> [Texto]:
****************************************

Questionado novamente no último mês quanto à publicação dos dados, o governo não respondeu. Não deu conta de que efeitos práticos está a ter a lei ou se os trabalhadores já estão a ser informados das diferenças de salários entre homens e mulheres para que possam pedir pareceres à Comissão para Igualdade no Trabalho e no Emprego (CITE) sobre eventuais práticas discriminatórias. Não se sabe sequer se a CITE já recebeu algum pedido de parecer ao abrigo da lei. O ministério não responde.

Em fevereiro de 2019, quando a lei entrou efetivamente em vigor, o governo assinalava "mais e melhor informação, quer para a opinião pública quer para trabalhadores/as quer para as próprias empresas". Em concreto, "informação estatística sobre as diferenças remuneratórias entre mulheres e homens a nível setorial (...) e por empresa (balanços empresariais das diferenças remuneratórias)".

A Associação Portuguesa de Mulheres Juristas (APMJ), uma das organizações consultadas pelos deputados aquando da discussão da lei, "entende que as diferenças salariais entre homens e mulheres em cada uma das grandes empresas nacionais deviam ser tornadas públicas" e lembra que a lei " impôs essa obrigação", como afirma Joana Costa, especialista em igualdade de género e membro da organização.

****************************************

> [O que fazer]: Reproduza palavra por palavra o texto completo sobre a divulgação das diferenças salariais entre homens e mulheres. As linhas abaixo não são necessárias.

> [Linhas fornecidas]:
****************************************

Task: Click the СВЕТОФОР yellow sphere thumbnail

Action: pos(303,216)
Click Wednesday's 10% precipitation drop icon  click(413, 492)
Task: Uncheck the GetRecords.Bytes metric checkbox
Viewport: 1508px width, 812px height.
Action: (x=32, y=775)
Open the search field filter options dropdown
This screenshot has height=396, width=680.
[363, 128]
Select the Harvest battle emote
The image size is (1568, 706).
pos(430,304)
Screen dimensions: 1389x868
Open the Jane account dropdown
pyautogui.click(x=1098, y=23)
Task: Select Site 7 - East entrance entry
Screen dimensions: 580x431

****************************************

> [Resposta escrita]:
Questionado novamente no último mês quanto à publicação dos dados, o governo não respondeu. Não deu conta de que efeitos práticos está a ter a lei ou se os trabalhadores já estão a ser informados das diferenças de salários entre homens e mulheres para que possam pedir pareceres à Comissão para Igualdade no Trabalho e no Emprego (CITE) sobre eventuais práticas discriminatórias. Não se sabe sequer se a CITE já recebeu algum pedido de parecer ao abrigo da lei. O ministério não responde.

Em fevereiro de 2019, quando a lei entrou efetivamente em vigor, o governo assinalava "mais e melhor informação, quer para a opinião pública quer para trabalhadores/as quer para as próprias empresas". Em concreto, "informação estatística sobre as diferenças remuneratórias entre mulheres e homens a nível setorial (...) e por empresa (balanços empresariais das diferenças remuneratórias)".

A Associação Portuguesa de Mulheres Juristas (APMJ), uma das organizações consultadas pelos deputados aquando da discussão da lei, "entende que as diferenças salariais entre homens e mulheres em cada uma das grandes empresas nacionais deviam ser tornadas públicas" e lembra que a lei " impôs essa obrigação", como afirma Joana Costa, especialista em igualdade de género e membro da organização.